While paved soils are evidently more poorly aerated, the question of whether or not their aeration is adequate for root respiration is inconclusive. In paved soils, rods were covered by a variegated combination of bright orange and dark corrosion, a pattern representing oxygen concentrations between 2%–5% (Owens et al. 2008), well below the critical limit of 10% for root function (Glinski and Stepniewski 1985). This suggests that aeration of virtually the entire soil profile beneath paved treatments limits root function. Conversely, Watson (2006) determined that fine root density decreased consistently only when rusting occurred on less than 25% of the rod. This occurred only in deep layers [36–48 cm (14.2–18.9 in)] under impervious paving, implying that only the deepest soils beneath impervious surfaces would limit root function. This conflicting information prevents conclusions on whether soil aeration below pavements is adequate for plant function.
CONCLUSION
Soil water content beneath both pavement treatments was exceptionally high throughout the growing season, never dropping below the soil’s field capacity. Also, soil aeration beneath pavements was much lower than under unpaved soils. In addition to better aeration, the soil moisture in unpaved soils was within the bounds of the LLWR. Soil moisture increased predictably with depth in the unpaved plots; however, both pavement types modified this distribution. Under impervious pavements, the wettest soil was often in the uppermost 10 cm, while under pervious paving the deepest layer was wettest, followed by soil at 5 cm, then 10 cm depth. Daily fluctuations in θsoil also differed between paved and unpaved soils. Whereas unpaved soils are subject to large daily fluctuations, paved soils are buffered from change, especially under impervious paving.
The observed differences in θsoil between paved and unpaved soils are likely driven by the distillation process and the buffering effects of paving. During daytime, pavements present an evaporation barrier, whilst at night, cooling surface temperatures result in upward distillation of moisture beneath paved treatments. Together, these mechanisms result in relatively high soil moisture at shallow depths beneath paving.
It was expected that the physical differences between pervious and impervious pavement would lead to differences in underlying soil moisture and aeration. However, this was generally not the case. Exceptions were better soil aeration at depths 39–45 cm (15.4–17.7 in) below the soil surface under pervious paving; and small, temporary increases in θsoil beneath pervious pavements, the result of isolated rainfall events. However, θsoil and aeration were broadly similar beneath both pavement treatments.

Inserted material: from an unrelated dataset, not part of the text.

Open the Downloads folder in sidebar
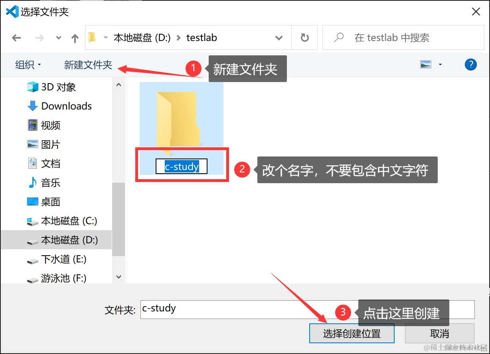 point(66,106)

In summary, under the conditions of this experiment, the hypothesis that soil moisture and aeration differ beneath pervious and impervious paving is not supported. However, soil physical conditions beneath both types of paving do differ markedly from unpaved soils. If pervious paving does benefit urban trees relative to impervious paving, as alluded to by other authors, it is unlikely that the benefits arise from improved water or aeration dynamics.
Acknowledgements
The authors would like to thank the New Zealand School of Forestry and Auckland City Council for funding. The contributions of Lachlan Kirk, Nigel Pink, Neil Smith, and Joe Cartman were greatly appreciated. Finally, the authors thank the anonymous reviewers for their recommendations.